ASSIGNED TASK
Only an exact copy of the entries, stripped of pictures, will serve as the answer.

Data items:
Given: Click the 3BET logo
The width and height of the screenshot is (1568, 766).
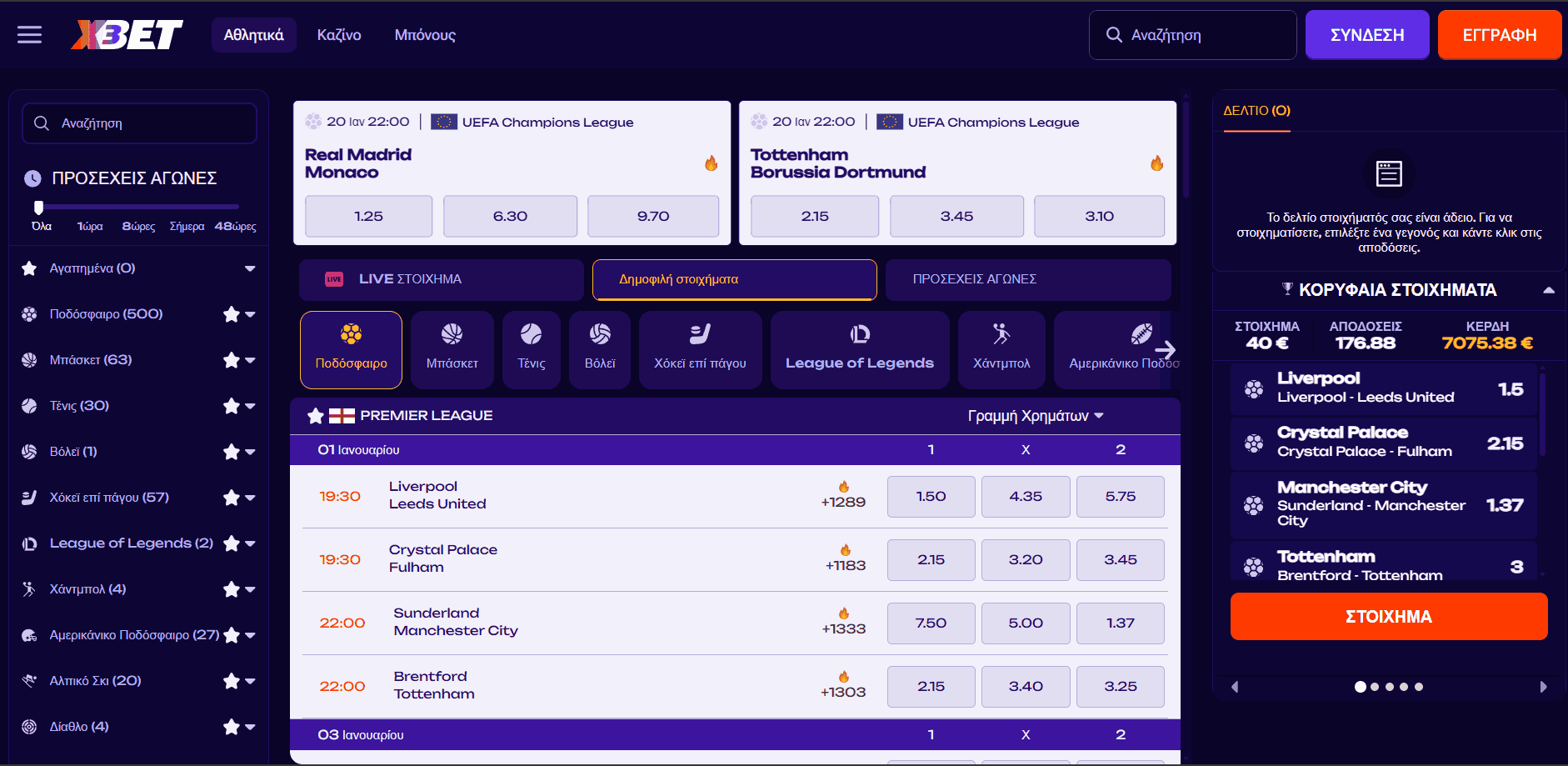Looking at the screenshot, I should point(127,35).
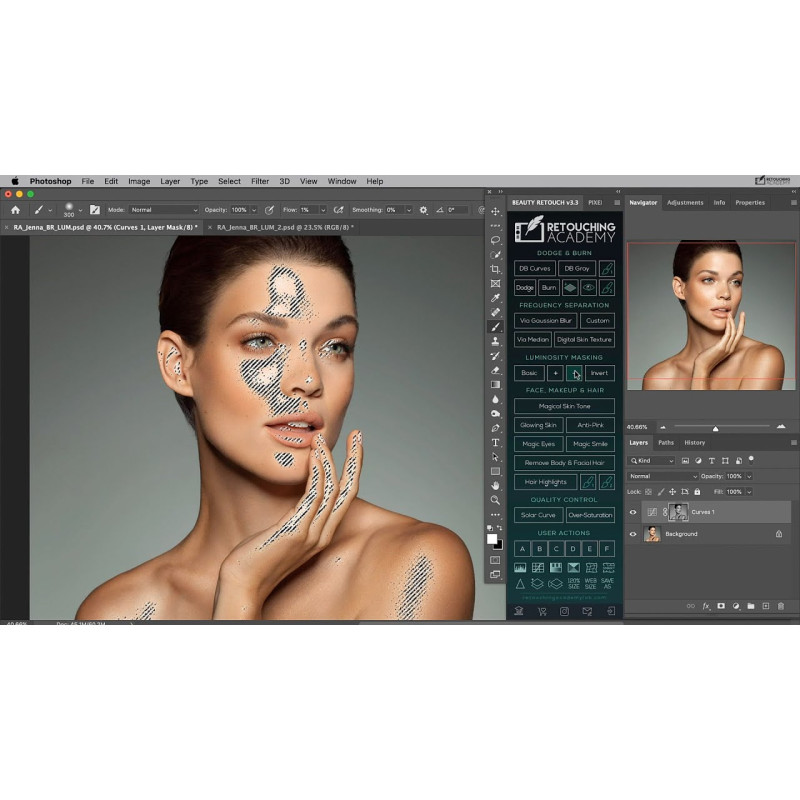The width and height of the screenshot is (800, 800).
Task: Toggle visibility of the Background layer
Action: coord(632,534)
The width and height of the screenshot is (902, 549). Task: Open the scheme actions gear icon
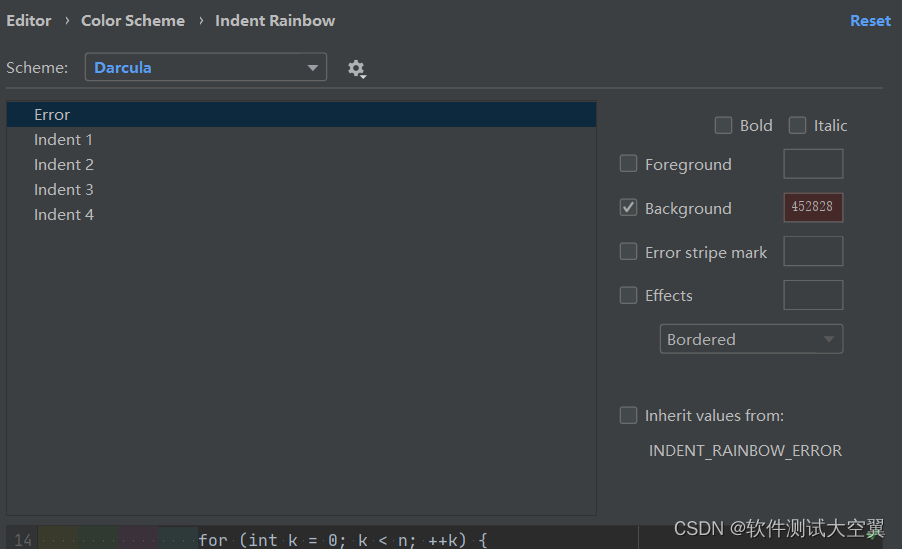[x=356, y=68]
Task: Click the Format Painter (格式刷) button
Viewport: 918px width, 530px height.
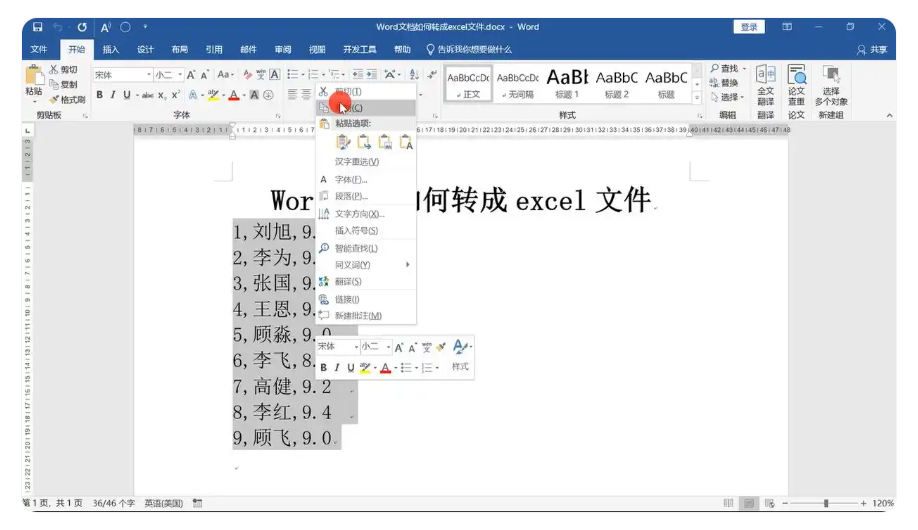Action: click(67, 99)
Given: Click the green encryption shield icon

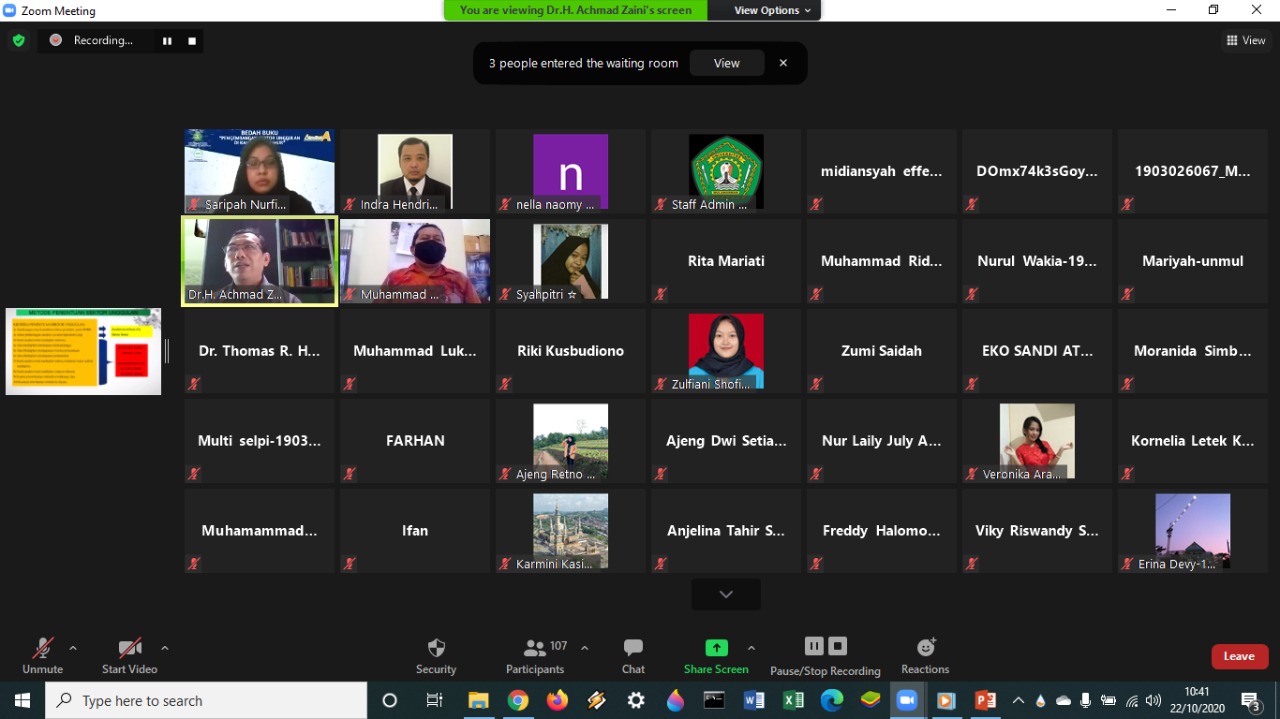Looking at the screenshot, I should [18, 41].
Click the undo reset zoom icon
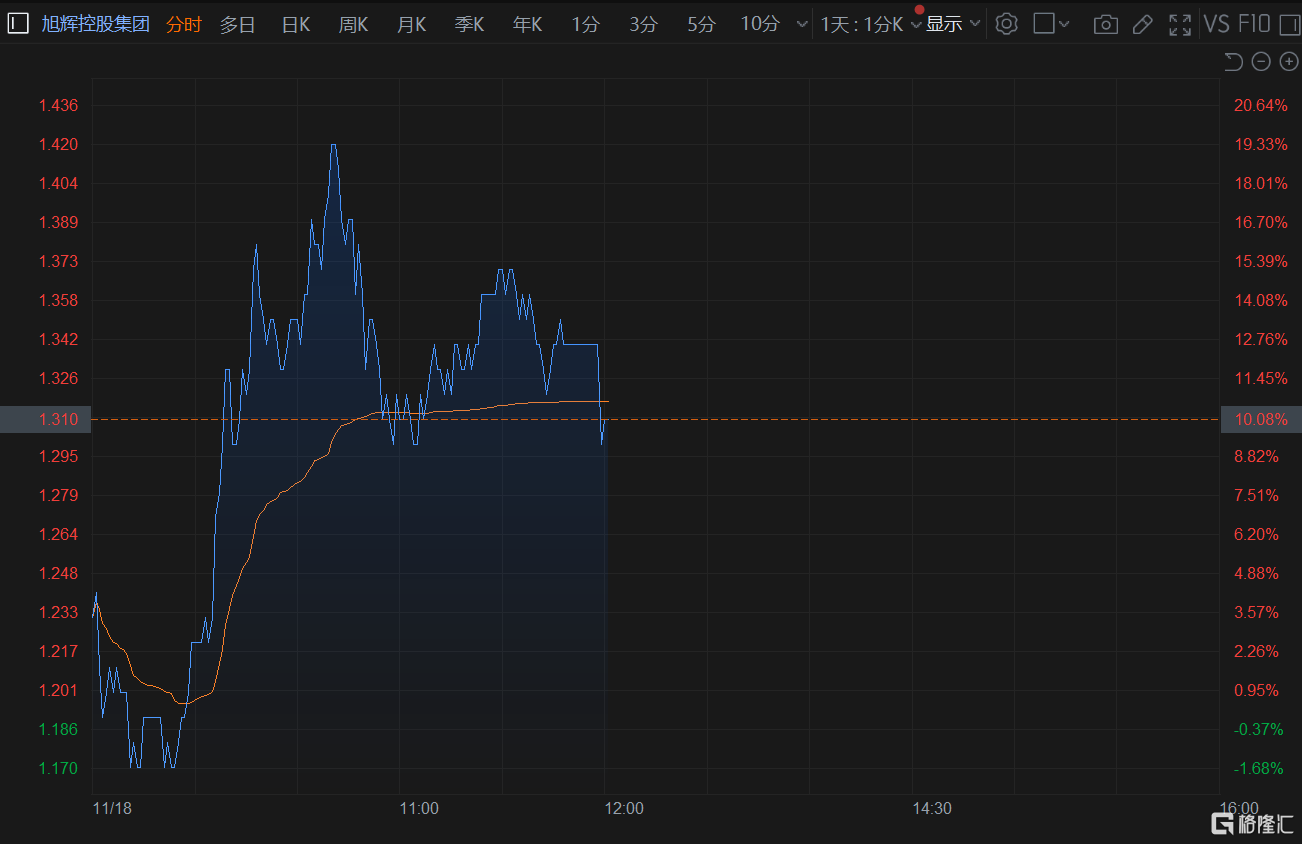 [1233, 62]
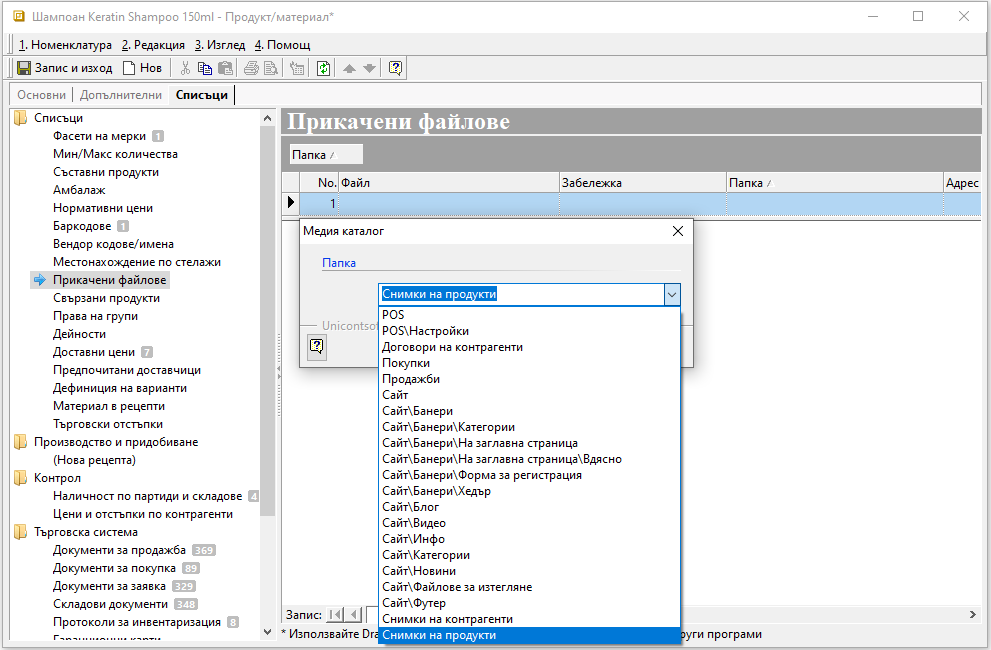The height and width of the screenshot is (650, 991).
Task: Pick Снимки на контрагенти from the list
Action: [447, 619]
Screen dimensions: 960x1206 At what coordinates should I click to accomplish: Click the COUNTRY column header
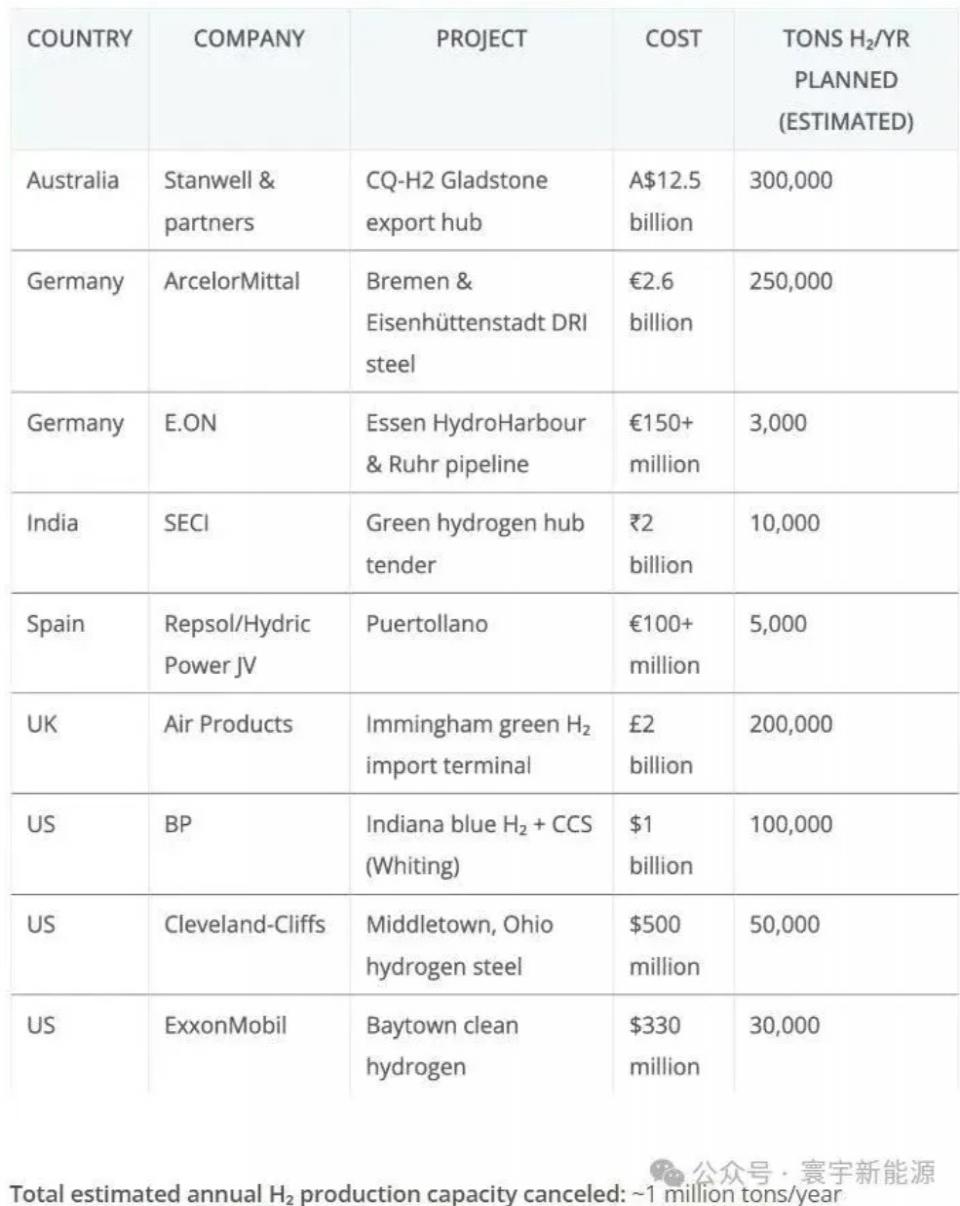coord(80,39)
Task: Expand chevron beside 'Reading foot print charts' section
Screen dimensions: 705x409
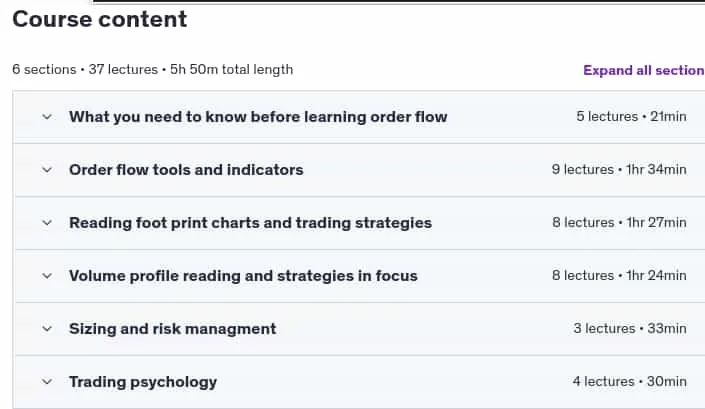Action: [x=47, y=223]
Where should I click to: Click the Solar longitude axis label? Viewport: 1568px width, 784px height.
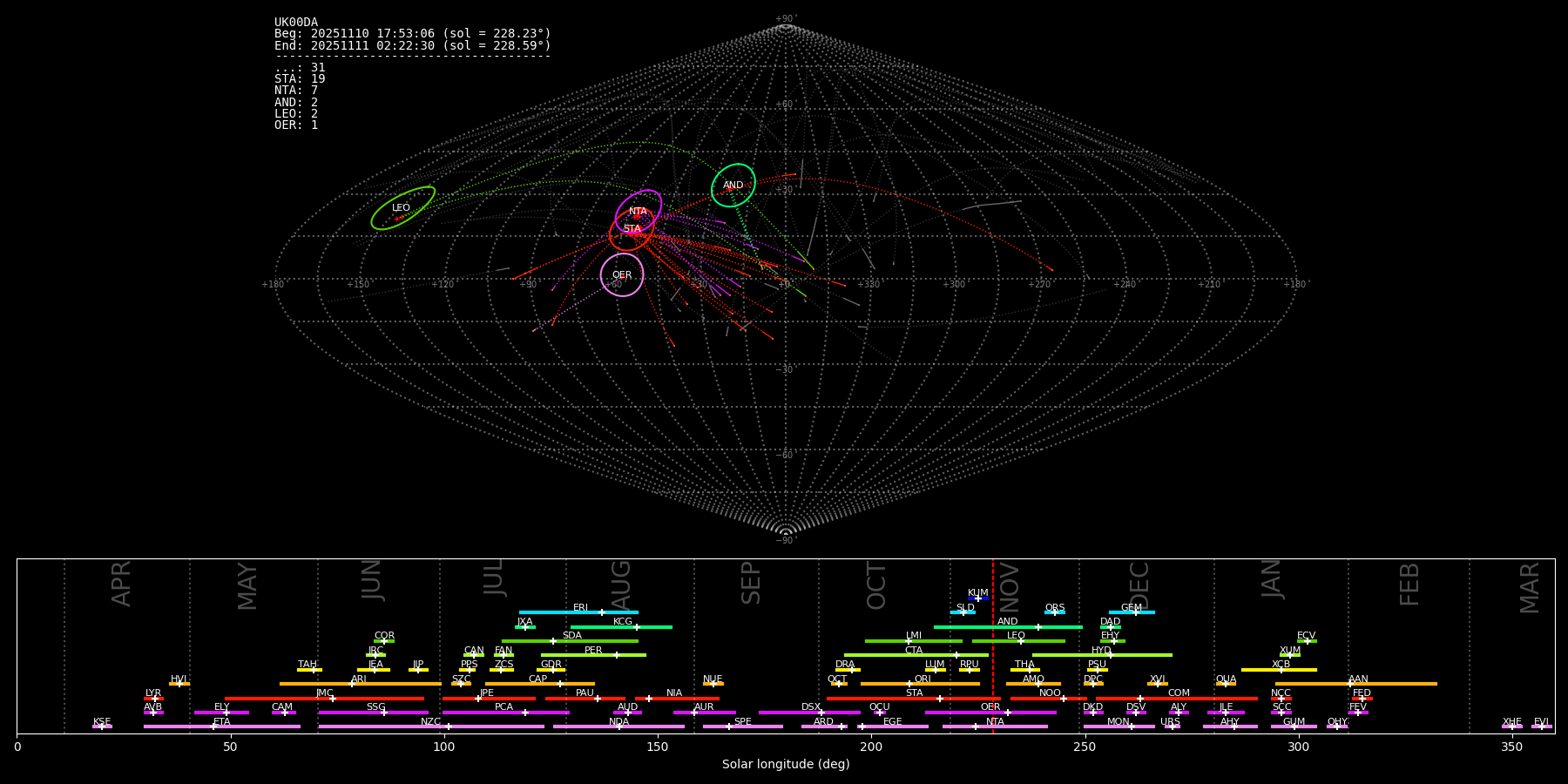pos(785,765)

EXERCISE RESULT
Given: Click the 3BET logo
The width and height of the screenshot is (1568, 766).
Looking at the screenshot, I should point(127,35).
The width and height of the screenshot is (800, 800).
Task: Toggle visibility of the Background layer
Action: coord(632,534)
The width and height of the screenshot is (902, 549). Task: Open the scheme actions gear icon
[x=356, y=68]
Task: Click the Format Painter (格式刷) button
Viewport: 918px width, 530px height.
Action: click(67, 99)
Given: Click the green encryption shield icon

Looking at the screenshot, I should [18, 41].
Click the undo reset zoom icon
 [1233, 62]
The height and width of the screenshot is (650, 991).
Task: Pick Снимки на контрагенти from the list
Action: [447, 619]
Screen dimensions: 960x1206 At what coordinates should I click to accomplish: Click the COUNTRY column header
coord(80,39)
Task: Expand chevron beside 'Reading foot print charts' section
Screen dimensions: 705x409
Action: [x=47, y=223]
Where should I click to: Click the Solar longitude axis label? Viewport: 1568px width, 784px height.
pos(785,765)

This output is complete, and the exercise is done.